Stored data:
----------

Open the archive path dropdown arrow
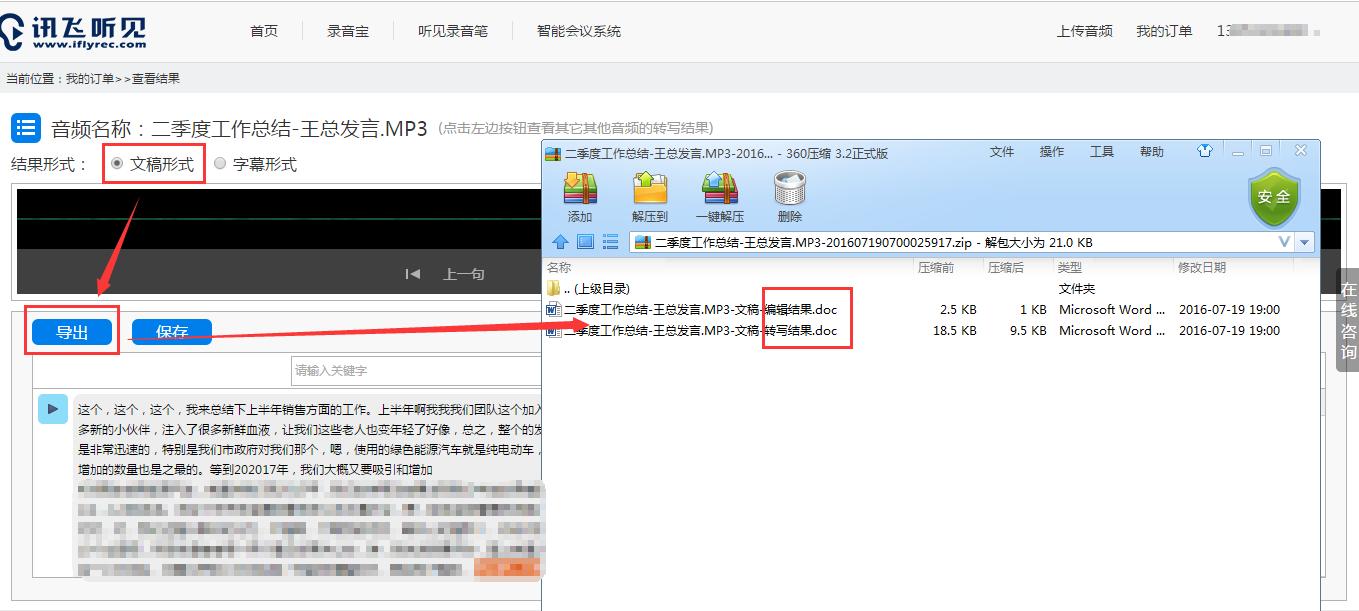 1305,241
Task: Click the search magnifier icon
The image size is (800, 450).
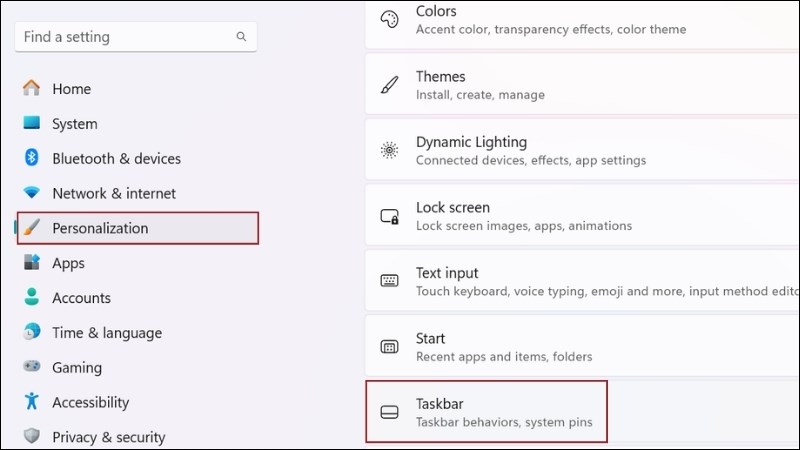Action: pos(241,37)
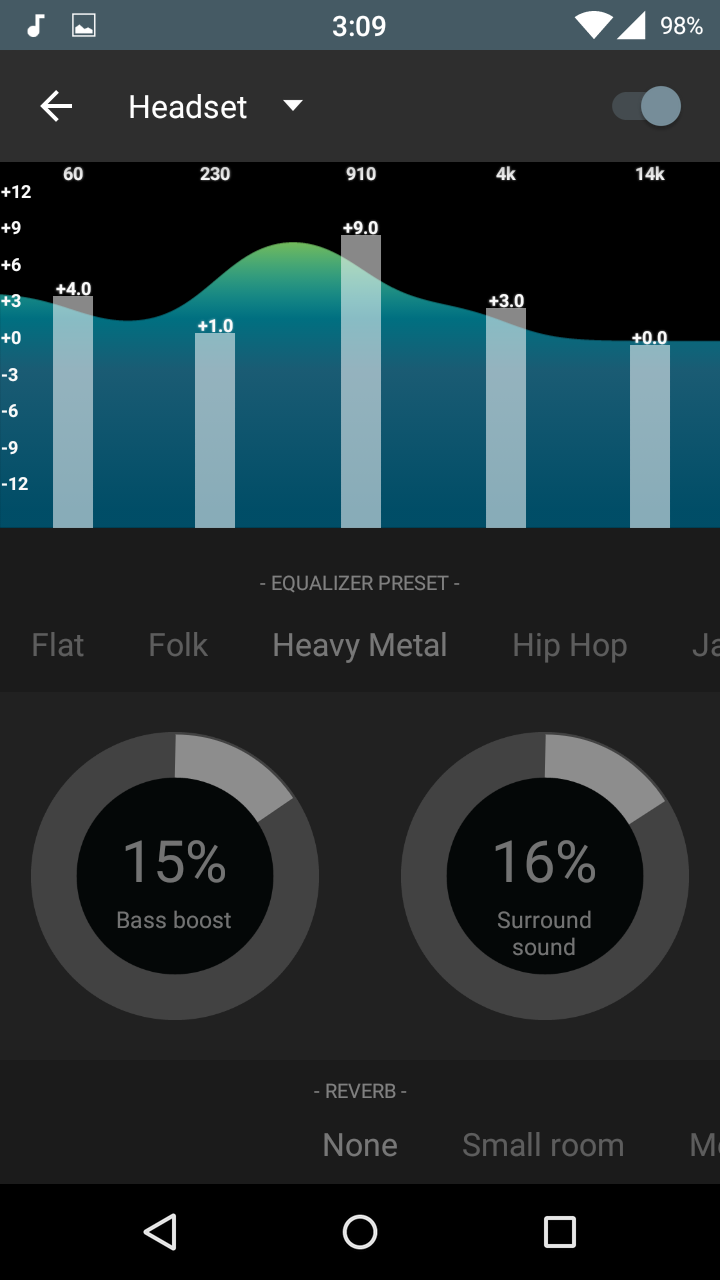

----------

What to do - Quote the preceding records in their entirety, excluding every picture.

The answer -
Open the archive path dropdown arrow
 1305,241
Task: Click the search magnifier icon
The image size is (800, 450).
Action: pos(241,37)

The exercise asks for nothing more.